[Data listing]
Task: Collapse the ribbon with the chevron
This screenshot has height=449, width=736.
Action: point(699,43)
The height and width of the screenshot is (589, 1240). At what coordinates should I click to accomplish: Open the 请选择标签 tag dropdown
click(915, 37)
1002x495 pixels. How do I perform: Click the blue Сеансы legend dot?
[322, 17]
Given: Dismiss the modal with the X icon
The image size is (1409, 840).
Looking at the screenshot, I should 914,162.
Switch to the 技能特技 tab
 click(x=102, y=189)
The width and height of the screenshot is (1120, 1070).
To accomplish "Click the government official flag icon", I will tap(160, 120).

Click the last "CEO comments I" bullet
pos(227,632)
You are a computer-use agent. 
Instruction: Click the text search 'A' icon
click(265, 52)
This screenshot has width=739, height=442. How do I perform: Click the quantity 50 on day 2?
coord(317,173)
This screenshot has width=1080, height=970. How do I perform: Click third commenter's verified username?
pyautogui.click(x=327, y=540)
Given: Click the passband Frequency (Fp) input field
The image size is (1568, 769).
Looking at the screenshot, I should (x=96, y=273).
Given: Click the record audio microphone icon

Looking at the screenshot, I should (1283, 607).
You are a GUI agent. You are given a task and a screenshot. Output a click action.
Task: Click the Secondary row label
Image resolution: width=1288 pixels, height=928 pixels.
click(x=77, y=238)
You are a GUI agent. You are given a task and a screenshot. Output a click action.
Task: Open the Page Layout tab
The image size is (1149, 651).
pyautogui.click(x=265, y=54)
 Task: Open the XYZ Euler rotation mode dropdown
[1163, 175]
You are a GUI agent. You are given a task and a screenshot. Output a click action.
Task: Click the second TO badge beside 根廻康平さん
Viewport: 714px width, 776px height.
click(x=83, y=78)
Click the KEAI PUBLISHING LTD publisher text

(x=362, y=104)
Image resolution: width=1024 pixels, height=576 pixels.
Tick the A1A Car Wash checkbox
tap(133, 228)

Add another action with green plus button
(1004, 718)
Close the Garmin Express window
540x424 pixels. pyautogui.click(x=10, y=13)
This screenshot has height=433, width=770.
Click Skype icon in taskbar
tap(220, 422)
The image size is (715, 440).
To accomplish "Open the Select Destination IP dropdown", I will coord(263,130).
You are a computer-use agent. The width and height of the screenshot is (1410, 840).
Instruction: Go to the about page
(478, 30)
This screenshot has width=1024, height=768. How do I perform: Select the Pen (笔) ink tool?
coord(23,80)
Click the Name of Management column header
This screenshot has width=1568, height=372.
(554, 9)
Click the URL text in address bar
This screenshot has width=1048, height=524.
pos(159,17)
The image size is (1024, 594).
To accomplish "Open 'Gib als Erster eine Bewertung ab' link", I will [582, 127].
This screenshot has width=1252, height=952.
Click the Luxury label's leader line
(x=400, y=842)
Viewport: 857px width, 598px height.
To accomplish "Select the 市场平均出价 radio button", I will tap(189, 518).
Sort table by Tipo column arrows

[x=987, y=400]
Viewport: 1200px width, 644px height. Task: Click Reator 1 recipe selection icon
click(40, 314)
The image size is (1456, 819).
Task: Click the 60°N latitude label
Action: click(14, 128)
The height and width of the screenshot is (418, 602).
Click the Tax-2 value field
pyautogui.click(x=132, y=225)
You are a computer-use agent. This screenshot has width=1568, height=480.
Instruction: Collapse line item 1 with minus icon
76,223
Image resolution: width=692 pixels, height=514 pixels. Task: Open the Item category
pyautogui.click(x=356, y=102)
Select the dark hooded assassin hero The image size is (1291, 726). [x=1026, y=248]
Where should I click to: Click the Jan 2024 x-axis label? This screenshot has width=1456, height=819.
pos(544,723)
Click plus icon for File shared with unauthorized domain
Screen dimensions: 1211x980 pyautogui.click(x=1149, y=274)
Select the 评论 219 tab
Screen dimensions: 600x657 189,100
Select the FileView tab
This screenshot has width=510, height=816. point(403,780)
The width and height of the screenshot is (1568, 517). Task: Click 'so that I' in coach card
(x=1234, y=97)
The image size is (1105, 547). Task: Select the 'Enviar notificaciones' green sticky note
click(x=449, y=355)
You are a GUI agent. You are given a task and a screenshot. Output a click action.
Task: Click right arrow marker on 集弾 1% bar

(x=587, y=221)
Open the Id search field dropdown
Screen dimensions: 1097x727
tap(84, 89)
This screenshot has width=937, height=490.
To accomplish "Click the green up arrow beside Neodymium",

Exercise prompt ▸ Format every line of the entries above as a Markdown table with the columns Row and Line, leaving out blank lines.

Worked answer ▸
| Row | Line |
|---|---|
| 1 | Task: Collapse the ribbon with the chevron |
| 2 | This screenshot has height=449, width=736. |
| 3 | Action: point(699,43) |
| 4 | The height and width of the screenshot is (589, 1240). At what coordinates should I click to accomplish: Open the 请选择标签 tag dropdown |
| 5 | click(915, 37) |
| 6 | 1002x495 pixels. How do I perform: Click the blue Сеансы legend dot? |
| 7 | [322, 17] |
| 8 | Given: Dismiss the modal with the X icon |
| 9 | The image size is (1409, 840). |
| 10 | Looking at the screenshot, I should 914,162. |
| 11 | Switch to the 技能特技 tab |
| 12 |  click(x=102, y=189) |
| 13 | The width and height of the screenshot is (1120, 1070). |
| 14 | To accomplish "Click the government official flag icon", I will tap(160, 120). |
| 15 | Click the last "CEO comments I" bullet |
| 16 | pos(227,632) |
| 17 | You are a computer-use agent.  |
| 18 | Instruction: Click the text search 'A' icon |
| 19 | click(265, 52) |
| 20 | This screenshot has width=739, height=442. How do I perform: Click the quantity 50 on day 2? |
| 21 | coord(317,173) |
| 22 | This screenshot has width=1080, height=970. How do I perform: Click third commenter's verified username? |
| 23 | pyautogui.click(x=327, y=540) |
| 24 | Given: Click the passband Frequency (Fp) input field |
| 25 | The image size is (1568, 769). |
| 26 | Looking at the screenshot, I should (x=96, y=273). |
| 27 | Given: Click the record audio microphone icon |
| 28 | Looking at the screenshot, I should (1283, 607). |
| 29 | You are a GUI agent. You are given a task and a screenshot. Output a click action. |
| 30 | Task: Click the Secondary row label |
| 31 | Image resolution: width=1288 pixels, height=928 pixels. |
| 32 | click(x=77, y=238) |
| 33 | You are a GUI agent. You are given a task and a screenshot. Output a click action. |
| 34 | Task: Open the Page Layout tab |
| 35 | The image size is (1149, 651). |
| 36 | pyautogui.click(x=265, y=54) |
| 37 |  Task: Open the XYZ Euler rotation mode dropdown |
| 38 | [1163, 175] |
| 39 | You are a GUI agent. You are given a task and a screenshot. Output a click action. |
| 40 | Task: Click the second TO badge beside 根廻康平さん |
| 41 | Viewport: 714px width, 776px height. |
| 42 | click(x=83, y=78) |
| 43 | Click the KEAI PUBLISHING LTD publisher text |
| 44 | (x=362, y=104) |
| 45 | Image resolution: width=1024 pixels, height=576 pixels. |
| 46 | Tick the A1A Car Wash checkbox |
| 47 | tap(133, 228) |
| 48 | Add another action with green plus button |
| 49 | (1004, 718) |
| 50 | Close the Garmin Express window |
| 51 | 540x424 pixels. pyautogui.click(x=10, y=13) |
| 52 | This screenshot has height=433, width=770. |
| 53 | Click Skype icon in taskbar |
| 54 | tap(220, 422) |
| 55 | The image size is (715, 440). |
| 56 | To accomplish "Open the Select Destination IP dropdown", I will coord(263,130). |
| 57 | You are a computer-use agent. The width and height of the screenshot is (1410, 840). |
| 58 | Instruction: Go to the about page |
| 59 | (478, 30) |
| 60 | This screenshot has width=1024, height=768. How do I perform: Select the Pen (笔) ink tool? |
| 61 | coord(23,80) |
| 62 | Click the Name of Management column header |
| 63 | This screenshot has width=1568, height=372. |
| 64 | (554, 9) |
| 65 | Click the URL text in address bar |
| 66 | This screenshot has width=1048, height=524. |
| 67 | pos(159,17) |
| 68 | The image size is (1024, 594). |
| 69 | To accomplish "Open 'Gib als Erster eine Bewertung ab' link", I will [582, 127]. |
| 70 | This screenshot has width=1252, height=952. |
| 71 | Click the Luxury label's leader line |
| 72 | (x=400, y=842) |
| 73 | Viewport: 857px width, 598px height. |
| 74 | To accomplish "Select the 市场平均出价 radio button", I will tap(189, 518). |
| 75 | Sort table by Tipo column arrows |
| 76 | [x=987, y=400] |
| 77 | Viewport: 1200px width, 644px height. Task: Click Reator 1 recipe selection icon |
| 78 | click(40, 314) |
| 79 | The image size is (1456, 819). |
| 80 | Task: Click the 60°N latitude label |
| 81 | Action: click(14, 128) |
| 82 | The height and width of the screenshot is (418, 602). |
| 83 | Click the Tax-2 value field |
| 84 | pyautogui.click(x=132, y=225) |
| 85 | You are a computer-use agent. This screenshot has width=1568, height=480. |
| 86 | Instruction: Collapse line item 1 with minus icon |
| 87 | 76,223 |
| 88 | Image resolution: width=692 pixels, height=514 pixels. Task: Open the Item category |
| 89 | pyautogui.click(x=356, y=102) |
| 90 | Select the dark hooded assassin hero The image size is (1291, 726). [x=1026, y=248] |
| 91 | Where should I click to: Click the Jan 2024 x-axis label? This screenshot has width=1456, height=819. |
| 92 | pos(544,723) |
| 93 | Click plus icon for File shared with unauthorized domain |
| 94 | Screen dimensions: 1211x980 pyautogui.click(x=1149, y=274) |
| 95 | Select the 评论 219 tab |
| 96 | Screen dimensions: 600x657 189,100 |
| 97 | Select the FileView tab |
| 98 | This screenshot has width=510, height=816. point(403,780) |
| 99 | The width and height of the screenshot is (1568, 517). Task: Click 'so that I' in coach card |
| 100 | (x=1234, y=97) |
| 101 | The image size is (1105, 547). Task: Select the 'Enviar notificaciones' green sticky note |
| 102 | click(x=449, y=355) |
| 103 | You are a GUI agent. You are given a task and a screenshot. Output a click action. |
| 104 | Task: Click right arrow marker on 集弾 1% bar |
| 105 | (x=587, y=221) |
| 106 | Open the Id search field dropdown |
| 107 | Screen dimensions: 1097x727 |
| 108 | tap(84, 89) |
| 109 | This screenshot has width=937, height=490. |
| 110 | To accomplish "Click the green up arrow beside Neodymium", |